I like the imagery and memories this conjures. Your words transported me to that bathroom, and I could feel the steaminess enveloping everything as the mirror fogged.
Gah, I love this post. I think the biggest thing for me is what our hands do, what our muscles know, before our brain can catch up. Sometimes I forget what my password to my computer is (it’s…insanely long) but then I air type it out and the movement itself triggers what my fingers have to do. And then my brain remembers.
I find the concept incredibly intriguing. Memories are such a quirky, fascinating concept.

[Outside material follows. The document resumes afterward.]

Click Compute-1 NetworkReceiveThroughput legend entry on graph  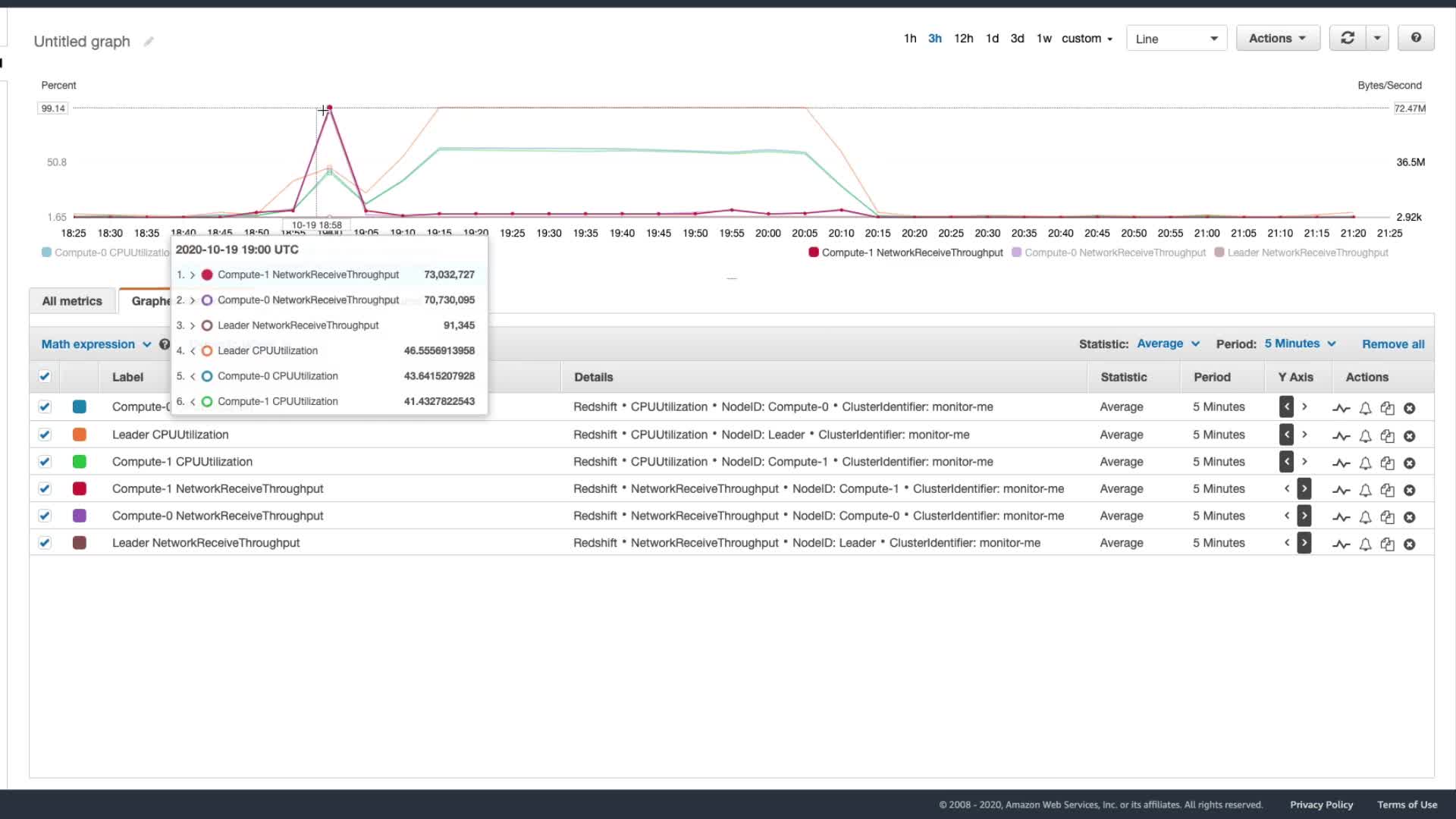[x=912, y=253]
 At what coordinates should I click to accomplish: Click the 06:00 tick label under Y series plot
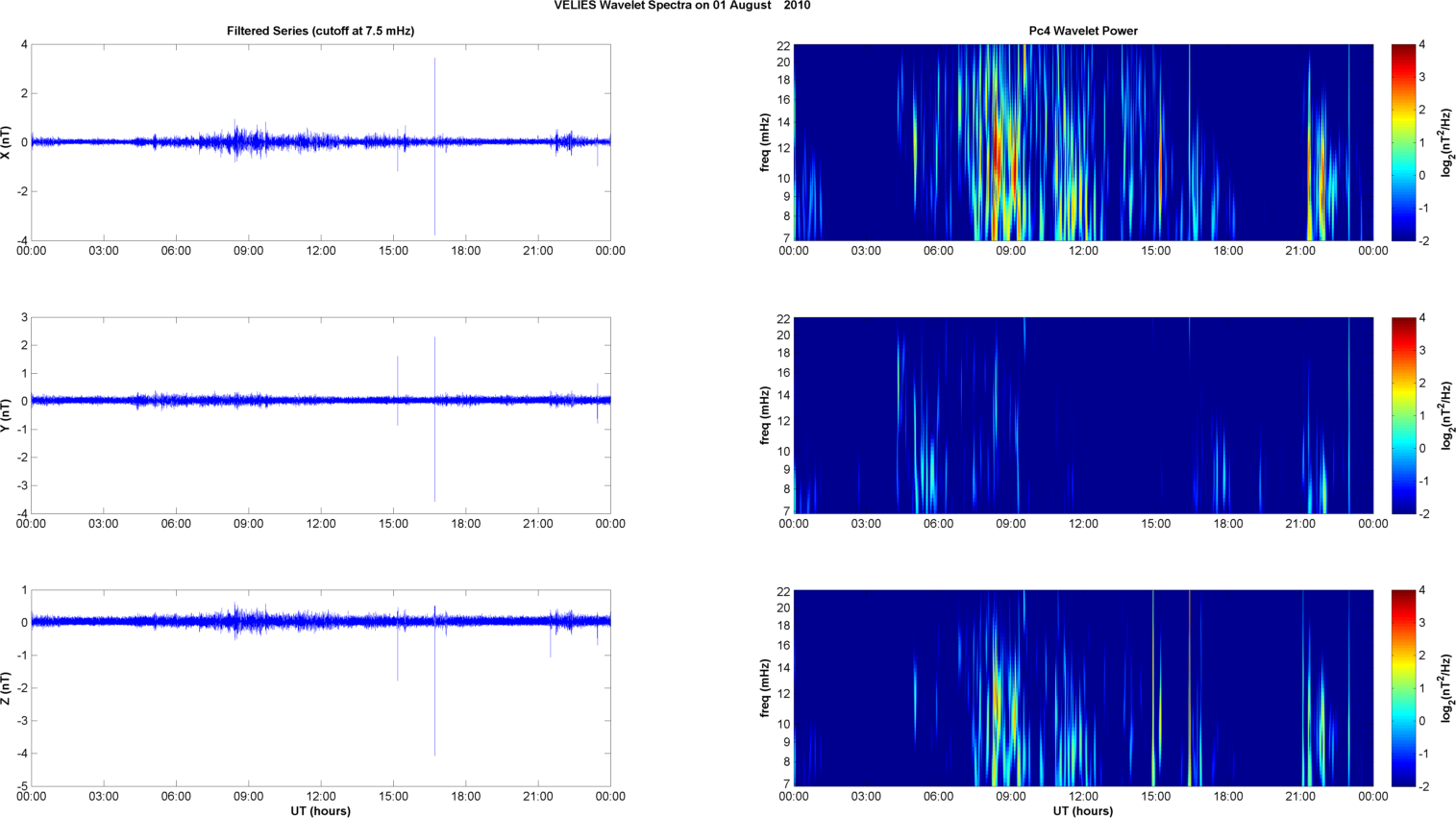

Hm, I’m not the only one with bathroom memories. How delightfully odd! Lol.
And yes, memories — especially the ones we don’t even realize we have — can be so fun and fascinating. Glad y’all enjoyed my sharing a few. :)
I love this post. There’s a great passage in The Corrections when Chip comes back to his parent’s house after years and years and has a flashback moment. Those memories never go away, I guess.
I use to pretend I was a mermaid when Id take baths or sing whitney houston songs at the top of my lungs..my dad would pound on the door and yell “STOP SINGING” which resulted in me singing even louder :) Great entry, no matter how foggy the mirror, your reflection will always be on the other side!
I should be a fortune cookie writer..O_o
Joy-
Actually that does sound like a pretty good fortune cookie saying! Lol.
This is wonderful. I’m headed home to Michigan next week, and I feel those same moments in the upstairs bathroom of my parents’ house – memories of curling my hair every morning before school, of my brothers coming in while I was on the toilet and my crouching down low so they wouldn’t see me, of my brother singing, “There’s a xxx up my butt” by Eddie Murphy while brushing his teeth, of playing with plastic boats in the tub for hours, of my other laying me on the counter with my head in the sink to wash my hair, of my mother cutting my bangs crooked and then cutting a little more and a little more until they were very short but straight …
Lol about the bangs. I have a story/memory like that. Except my dad was behind the scissors. And was immediately forbidden from ever wielding them at me again.